Tom had nearly laughed—he didn’t know what had happened yet—and he’d rubbed her hair as she’d frowned. Held her stomach, increasingly baby full. They had gone through their questions, as the new protocols demanded: What’s your name? Kate. Mine? Tom. How did I propose to you? With a ring, in an apple, on a hill. Yes, it’s you . . .
It had taken time to persuade Tom, but she’d been adamant. They had waited until his parents were out, at a meeting with the government. Entire cities had gone offline that morning. She had persuaded Tom up to his father’s study, to access their homeHub. As she had watched, he’d gone through her BackUps. He’d been lost in her mind, looking for those moments in her dreams when she’d been sure that someone had invaded her.

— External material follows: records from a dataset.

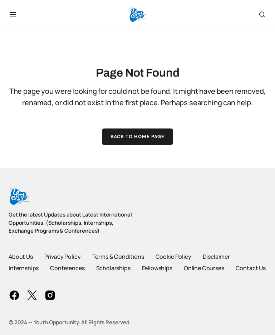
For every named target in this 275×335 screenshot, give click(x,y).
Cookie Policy (173, 257)
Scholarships (113, 268)
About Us (21, 257)
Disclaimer (216, 257)
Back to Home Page (137, 136)
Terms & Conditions (118, 257)
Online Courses (204, 268)
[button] (13, 14)
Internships (24, 268)
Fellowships (157, 268)
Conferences (67, 268)
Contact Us (251, 268)
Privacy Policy (62, 257)
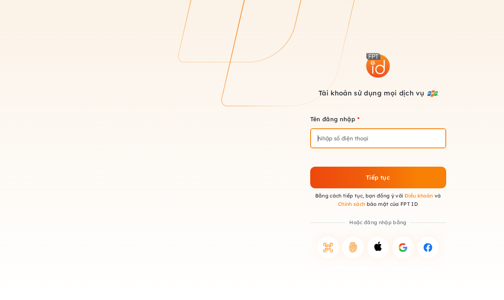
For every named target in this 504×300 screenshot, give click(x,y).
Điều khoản (419, 195)
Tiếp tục (378, 177)
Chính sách (352, 204)
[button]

Empty windows stare at her. The wind stirs up phantom movements. Her shallowest breath is deafening in this silence. The soles of her boots have aged since she wore them last, when they had escaped the city and she had been pregnant with Bea. Although cracks run through the rubber now like the cracks running through the roads, somehow everything feels the same: her pounding heart; her thoughts shorting out; seismic terror tearing up through the veneer her safe-feeling life has been; the poisoning doubt that Tom is really Tom. What’s missing now is his capacity for hope. It had gotten them through before; it had raised her spirits higher than she could have achieved alone. But his hope had more stamina than hers. They saw the world so differently. And now here she is, alone.
The dog’s paws pad beside her, light and ready. It seems they’re now a team.
Bea’s abduction hits her in the stomach harder than anything physical ever could. She would sacrifice anything for her daughter in that moment: her own life, Tom’s, the entire planet; she’d give them away to get Bea.
She runs, on and on, the dog at her feet, checking the map at junctions. That afternoon she sees it in the near distance: the storage facility, squat amid the hills. Where else could Bea be? Who else could have known about the camp? They spend the night in a truck that has lain on its side so long its metal has rusted to the road. Its thin walls are being eaten away by time, but its stronger framework stands for now. She builds a small fire, taking her time with a lighter running low, while the dog disappears. It brings back an animal, still twitching in its jaws. Kate flays and then partly burns it, feeding the dog scraps of cindered flesh and throwing most of hers away when it isn’t looking.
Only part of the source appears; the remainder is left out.